**Passage provided:**
After the Ohana litter left, I spent a day re-sanitizing my kitten room to make room for Mama Audrey and her two glamour girls, Meryl and Marilyn. Audrey was a young mother, about 6 months old and still a kitten, but she was hyper vigilant in her kittens care. She kept them clean and watched over them constantly. Too constantly!! She never relaxed. Though she was very sweet and trusted me quickly, she was also always pacing around her babies. Usually friendly moms make friendly babies, but these two littles were very shy and hid while Audrey demanded pets.
Protective Audrey did not like other cats as much as she liked people and would attack any cat who dared to approach the gate. But even she found Nimbus and his unthreatening floopiness irresistable.
Shortly after I got them, we had kitten wellness clinic and discovered the glamour girls were actually both boys!! Because they were both pretty fluffy as kittens and they were about the same age as Nimbus and his main playmates, they became glamour clouds. Marilyn was Stratus and Meryl became Cirrus.
Stratus had never quite known how to grow. Their previous foster, Paula, had them since they were days old and had to tube feed him often to keep him growing.
The babies nursed for a long time and nursed often, but it didn't seem like Audrey was making much milk. Luckily, I got them both interested in food. They had a day or two when they seemed to do well.
Then things just fell apart! Stratus liked food well enough, but didn't seem to really know how to eat. No matter how small a bite he took nor how smooth the food/treat was that we gave him, he chewed his food so awkwardly that none of it seemed to go into his stomach. He nearly always turned his head to the side, chewing so vigorously that any food he did manage to pick up ended up falling out of his mouth. We tried elevated dishes and kitten step stools to get him to the proper height, hand feeding, spoon feeding, syringe feeding... they all had the same basic results.. he'd chew the food out of his mouth. More than once, he expended so much energy chewing that he LOST weight while eating.

**The task:**
Please repeat, word for word, the part of the kitten-fostering account starting with "Stratus had never" and going on through "to do well.".

**Data to examine:**

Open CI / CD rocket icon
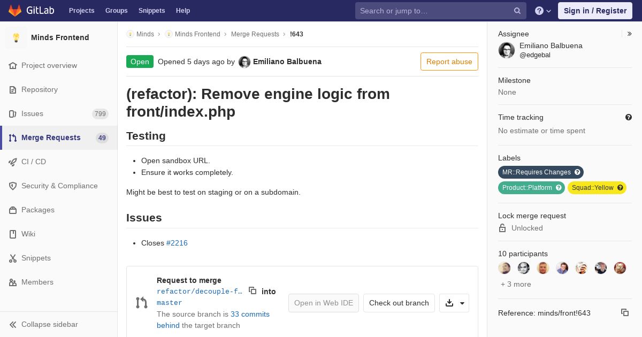This screenshot has width=642, height=337. [13, 162]
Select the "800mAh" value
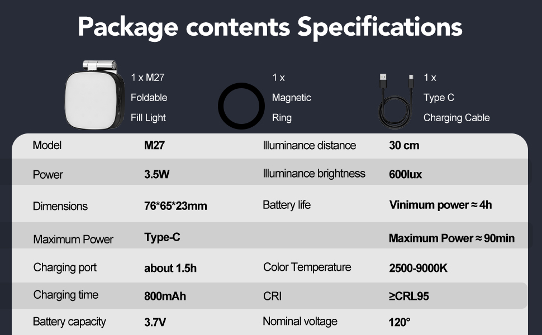Viewport: 542px width, 335px height. click(x=165, y=296)
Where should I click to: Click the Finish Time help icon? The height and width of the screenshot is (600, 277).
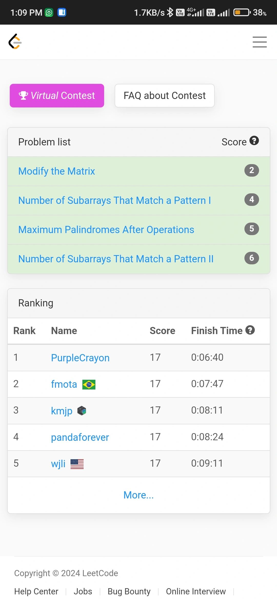[250, 330]
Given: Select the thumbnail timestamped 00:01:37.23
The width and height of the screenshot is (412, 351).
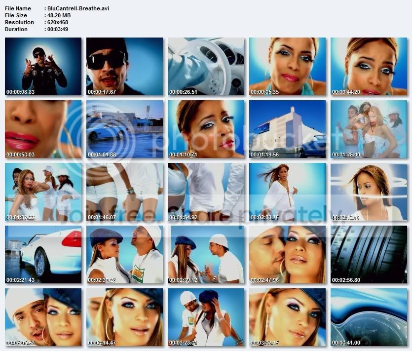Looking at the screenshot, I should tap(43, 192).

**Solution below:**
Stratus had never quite known how to grow. Their previous foster, Paula, had them since they were days old and had to tube feed him often to keep him growing.
The babies nursed for a long time and nursed often, but it didn't seem like Audrey was making much milk. Luckily, I got them both interested in food. They had a day or two when they seemed to do well.